Recorded data: Begin
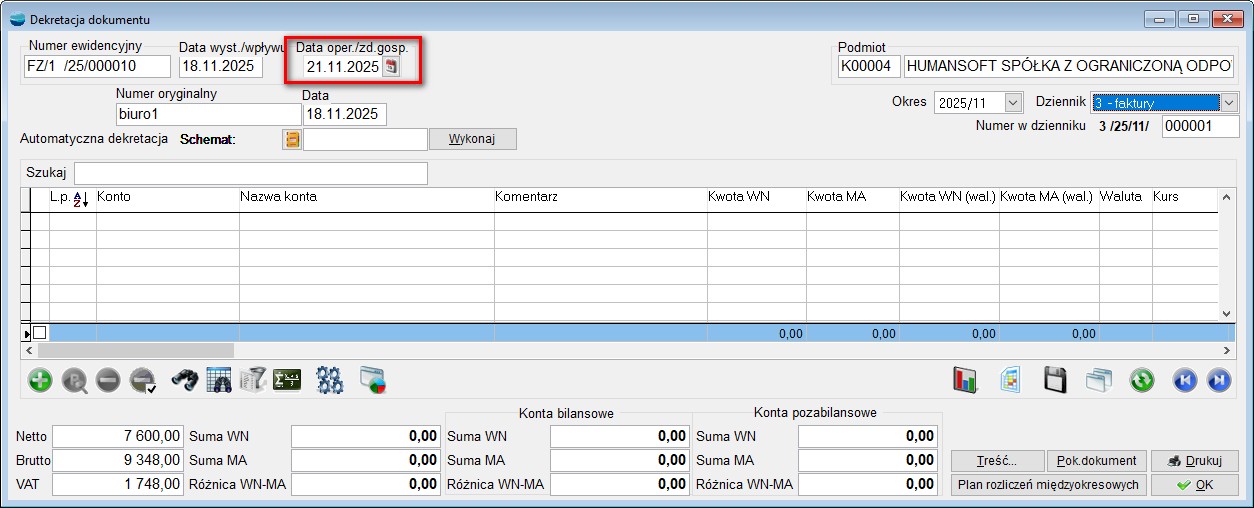Click the green plus add entry icon
This screenshot has width=1254, height=508.
40,380
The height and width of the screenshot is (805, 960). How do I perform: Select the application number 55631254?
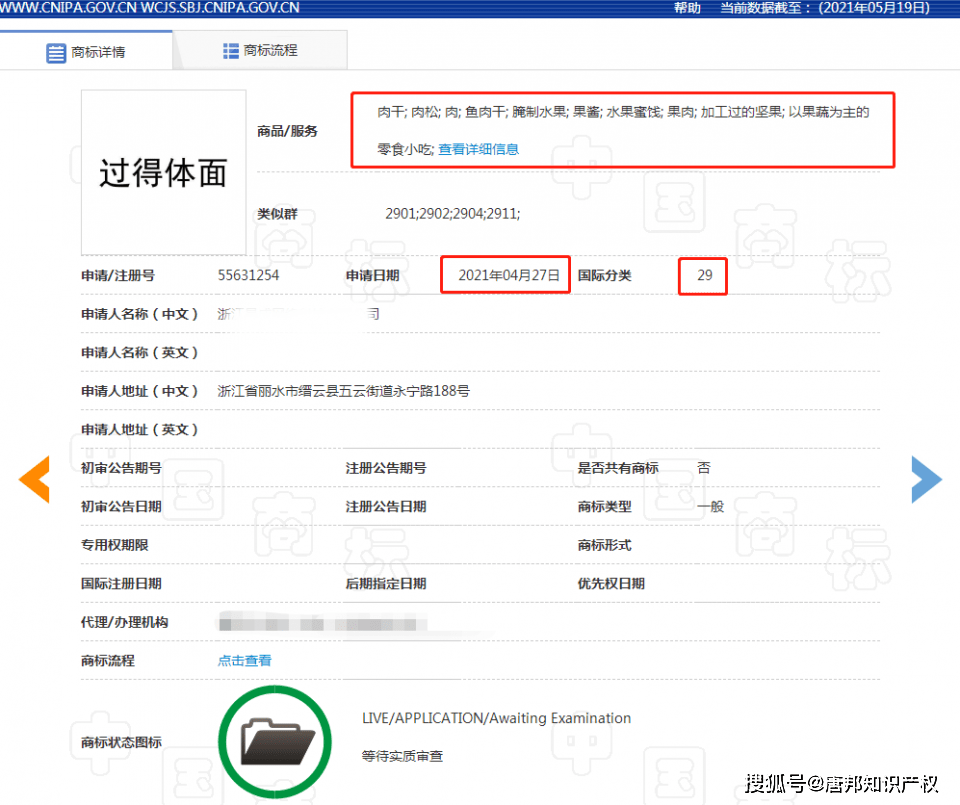[248, 275]
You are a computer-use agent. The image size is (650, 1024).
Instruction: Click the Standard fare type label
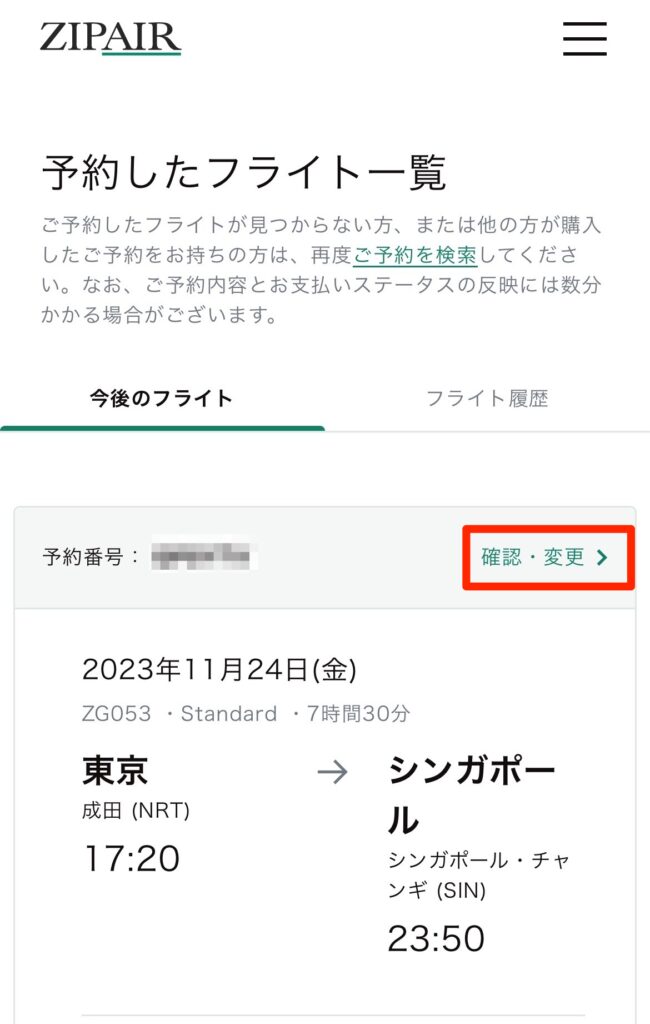click(x=229, y=714)
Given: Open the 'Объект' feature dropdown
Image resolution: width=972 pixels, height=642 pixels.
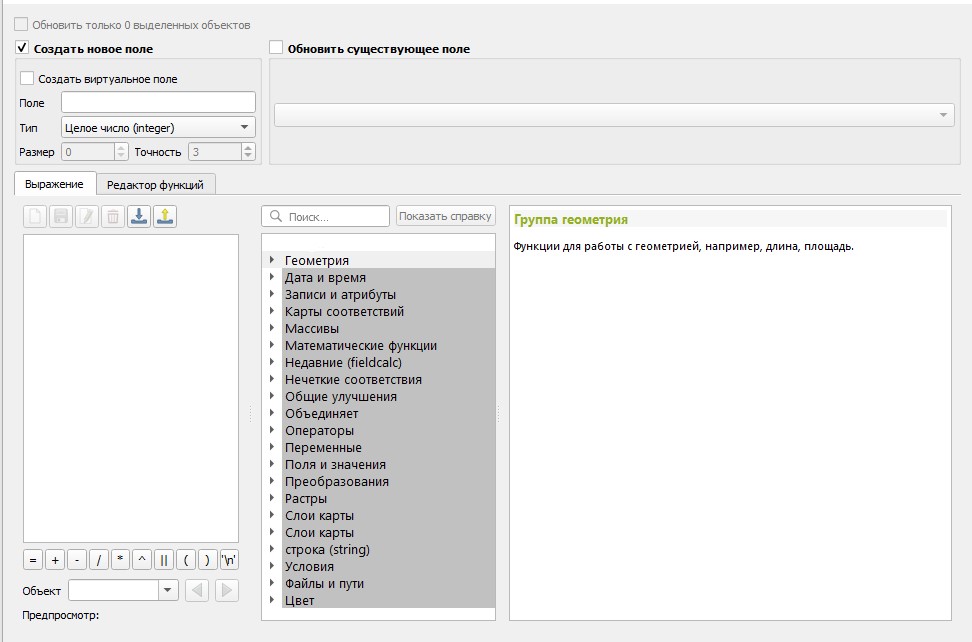Looking at the screenshot, I should [x=168, y=591].
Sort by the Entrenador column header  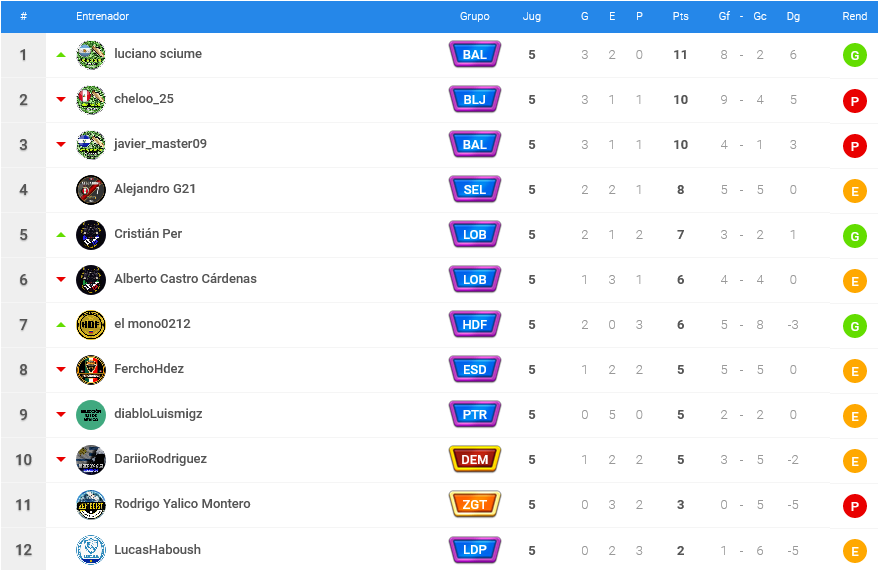[x=102, y=16]
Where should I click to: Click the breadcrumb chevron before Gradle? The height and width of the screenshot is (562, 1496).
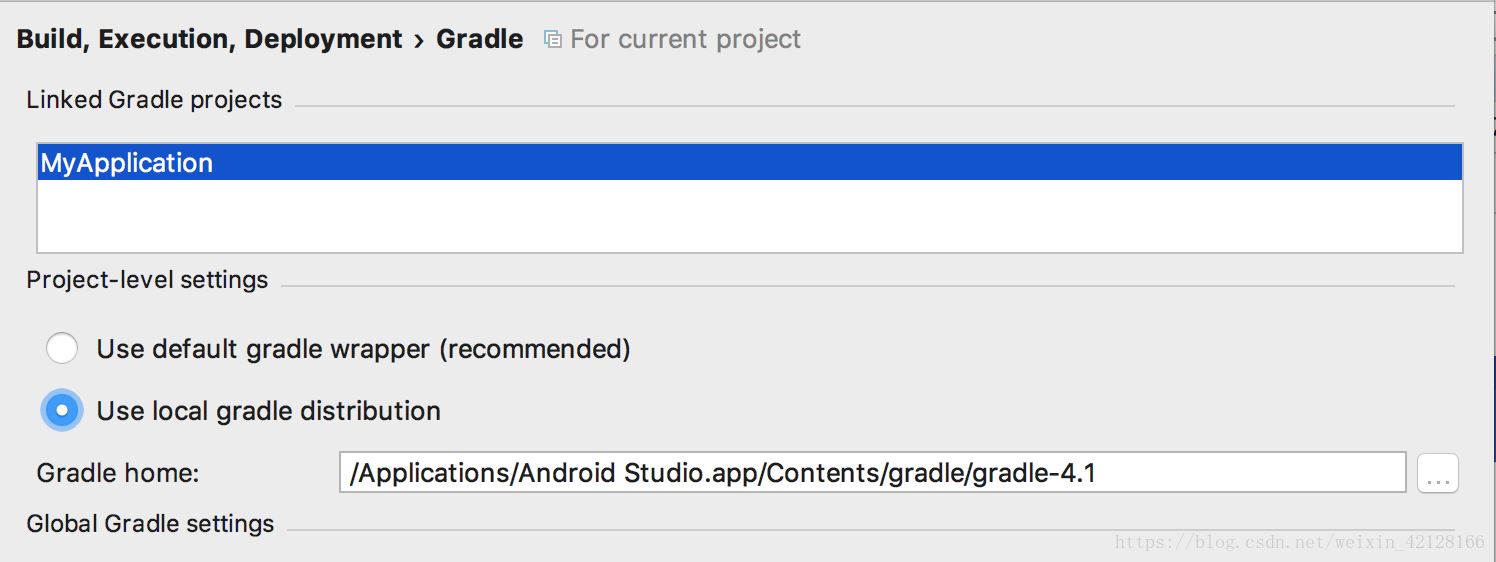pos(419,40)
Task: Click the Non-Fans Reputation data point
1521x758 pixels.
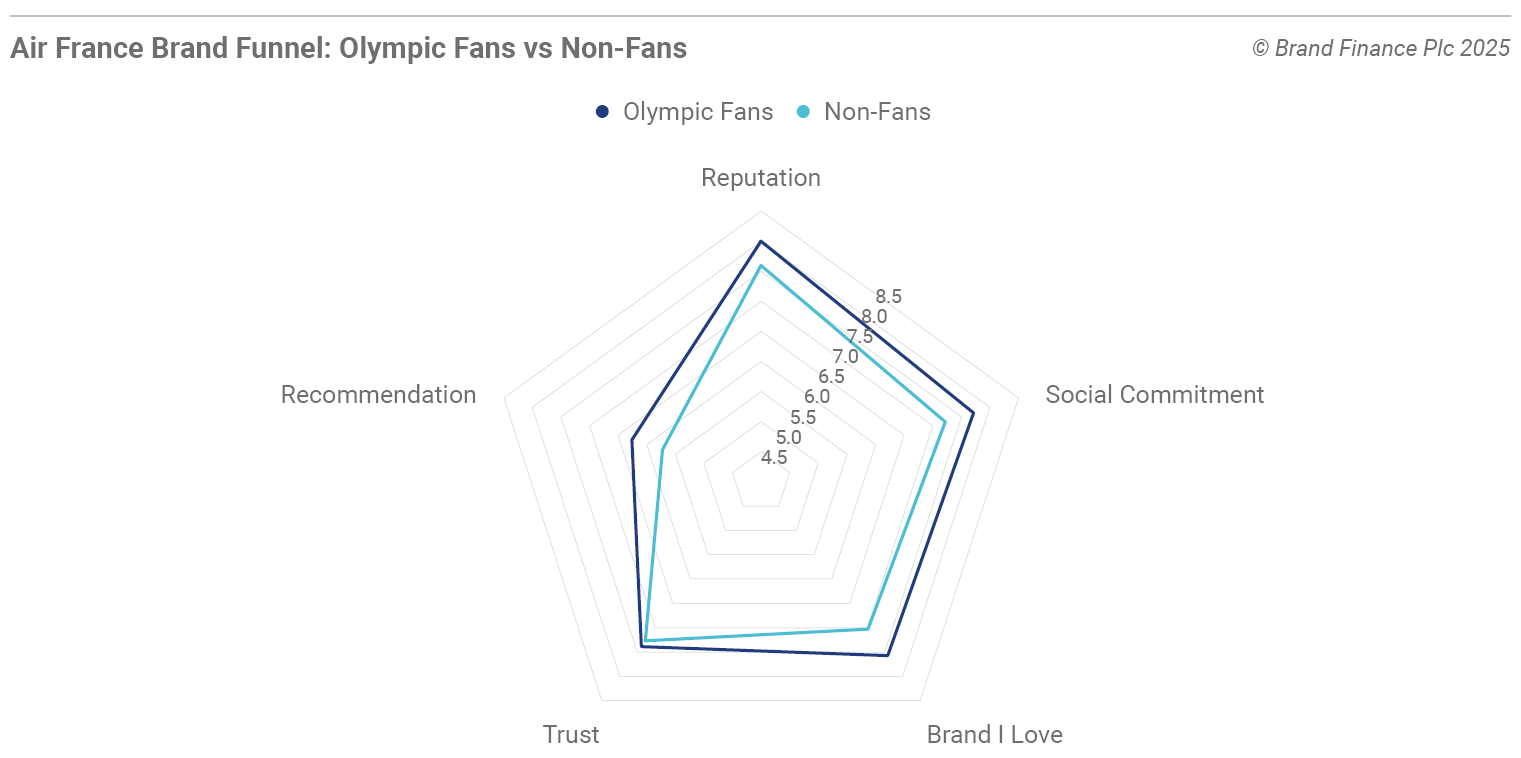Action: click(761, 266)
Recorded data: End
▶ _What you are asked to do_
Once the line containing "Where should I" is found, it and every line through the end of the records above should be output exactly, with no pictures.

▶ _Result of the exercise_
Where should I click to: Click the breadcrumb chevron before Gradle? The height and width of the screenshot is (562, 1496).
pos(419,40)
Task: Click the Non-Fans Reputation data point
1521x758 pixels.
Action: click(761, 266)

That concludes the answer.